Task goal: Copy the lines from the one containing "Click the 确认 button in rename dialog" through the one containing "pos(1227,270)", switching "apps grid icon" to "menu icon" and changing nothing else.
++++ Data shown
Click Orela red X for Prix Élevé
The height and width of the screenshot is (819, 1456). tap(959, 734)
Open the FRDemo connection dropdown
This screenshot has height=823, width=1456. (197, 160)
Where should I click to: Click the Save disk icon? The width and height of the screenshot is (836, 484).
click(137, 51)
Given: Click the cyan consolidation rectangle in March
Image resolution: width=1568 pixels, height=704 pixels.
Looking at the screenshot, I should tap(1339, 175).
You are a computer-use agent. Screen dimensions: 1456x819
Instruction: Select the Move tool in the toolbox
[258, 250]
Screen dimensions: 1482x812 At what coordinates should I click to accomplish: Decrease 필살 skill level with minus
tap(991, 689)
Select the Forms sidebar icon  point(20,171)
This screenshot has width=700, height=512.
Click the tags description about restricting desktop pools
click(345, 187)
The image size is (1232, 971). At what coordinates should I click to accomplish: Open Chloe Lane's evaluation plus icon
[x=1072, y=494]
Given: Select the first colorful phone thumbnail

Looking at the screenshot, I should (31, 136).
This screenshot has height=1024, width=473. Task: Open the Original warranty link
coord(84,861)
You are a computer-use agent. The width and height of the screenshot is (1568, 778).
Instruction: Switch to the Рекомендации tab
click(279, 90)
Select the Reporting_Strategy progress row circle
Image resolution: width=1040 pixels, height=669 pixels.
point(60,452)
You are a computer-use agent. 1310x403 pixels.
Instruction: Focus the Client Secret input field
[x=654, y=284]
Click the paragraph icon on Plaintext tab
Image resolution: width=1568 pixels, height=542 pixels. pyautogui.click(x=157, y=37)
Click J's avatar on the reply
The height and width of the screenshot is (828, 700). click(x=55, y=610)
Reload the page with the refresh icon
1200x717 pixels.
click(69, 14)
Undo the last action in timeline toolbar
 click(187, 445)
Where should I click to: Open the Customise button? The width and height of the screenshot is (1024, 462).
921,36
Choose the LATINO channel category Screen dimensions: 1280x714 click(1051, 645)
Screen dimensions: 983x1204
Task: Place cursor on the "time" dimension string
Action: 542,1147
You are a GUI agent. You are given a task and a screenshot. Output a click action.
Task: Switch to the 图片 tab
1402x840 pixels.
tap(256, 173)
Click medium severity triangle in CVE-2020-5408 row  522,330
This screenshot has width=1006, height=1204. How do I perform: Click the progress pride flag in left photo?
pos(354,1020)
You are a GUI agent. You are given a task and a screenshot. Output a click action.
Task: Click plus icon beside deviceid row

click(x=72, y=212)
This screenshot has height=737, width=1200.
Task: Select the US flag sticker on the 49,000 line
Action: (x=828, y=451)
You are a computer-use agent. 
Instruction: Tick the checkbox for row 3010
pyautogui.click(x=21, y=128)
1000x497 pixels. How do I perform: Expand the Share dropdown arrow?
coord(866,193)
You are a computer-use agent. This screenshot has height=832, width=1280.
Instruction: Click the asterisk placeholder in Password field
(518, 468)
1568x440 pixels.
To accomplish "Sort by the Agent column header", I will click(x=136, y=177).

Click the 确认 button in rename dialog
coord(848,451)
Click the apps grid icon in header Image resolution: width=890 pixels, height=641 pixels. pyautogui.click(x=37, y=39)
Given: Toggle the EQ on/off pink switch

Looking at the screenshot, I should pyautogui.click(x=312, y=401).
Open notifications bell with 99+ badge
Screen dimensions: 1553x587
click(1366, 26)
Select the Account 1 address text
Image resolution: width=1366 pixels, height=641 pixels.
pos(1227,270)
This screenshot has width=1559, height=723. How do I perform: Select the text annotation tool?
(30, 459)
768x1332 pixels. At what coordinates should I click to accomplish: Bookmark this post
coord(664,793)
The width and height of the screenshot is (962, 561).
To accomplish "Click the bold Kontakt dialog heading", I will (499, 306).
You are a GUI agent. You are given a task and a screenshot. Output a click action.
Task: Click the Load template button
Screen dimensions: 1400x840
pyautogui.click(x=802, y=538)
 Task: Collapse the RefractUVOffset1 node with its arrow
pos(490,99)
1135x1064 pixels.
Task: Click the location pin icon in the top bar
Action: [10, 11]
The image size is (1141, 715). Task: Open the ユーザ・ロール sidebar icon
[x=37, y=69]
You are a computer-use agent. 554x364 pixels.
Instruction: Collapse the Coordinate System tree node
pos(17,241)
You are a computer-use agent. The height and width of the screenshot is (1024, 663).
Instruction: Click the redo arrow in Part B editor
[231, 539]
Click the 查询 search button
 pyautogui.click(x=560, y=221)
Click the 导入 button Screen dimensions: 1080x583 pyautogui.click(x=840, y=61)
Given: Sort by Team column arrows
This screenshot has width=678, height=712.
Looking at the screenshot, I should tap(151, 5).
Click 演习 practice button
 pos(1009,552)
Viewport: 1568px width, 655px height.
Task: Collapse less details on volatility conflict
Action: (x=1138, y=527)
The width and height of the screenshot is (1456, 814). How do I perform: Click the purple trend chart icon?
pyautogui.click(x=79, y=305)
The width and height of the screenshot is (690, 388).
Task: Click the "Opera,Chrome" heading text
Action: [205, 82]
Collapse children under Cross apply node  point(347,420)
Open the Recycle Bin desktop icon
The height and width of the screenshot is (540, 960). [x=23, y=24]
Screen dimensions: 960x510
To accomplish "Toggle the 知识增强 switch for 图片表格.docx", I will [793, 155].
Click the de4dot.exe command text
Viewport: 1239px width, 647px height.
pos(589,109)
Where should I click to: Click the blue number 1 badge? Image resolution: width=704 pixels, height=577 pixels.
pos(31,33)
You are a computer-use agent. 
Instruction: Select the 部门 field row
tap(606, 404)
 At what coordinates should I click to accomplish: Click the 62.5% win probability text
++++++++
Task output:
Click the 确认 button in rename dialog
coord(848,451)
Click the menu icon in header Image resolution: width=890 pixels, height=641 pixels. pyautogui.click(x=37, y=39)
Given: Toggle the EQ on/off pink switch

Looking at the screenshot, I should pyautogui.click(x=312, y=401).
Open notifications bell with 99+ badge
Screen dimensions: 1553x587
click(1366, 26)
Select the Account 1 address text
Image resolution: width=1366 pixels, height=641 pixels.
pos(1227,270)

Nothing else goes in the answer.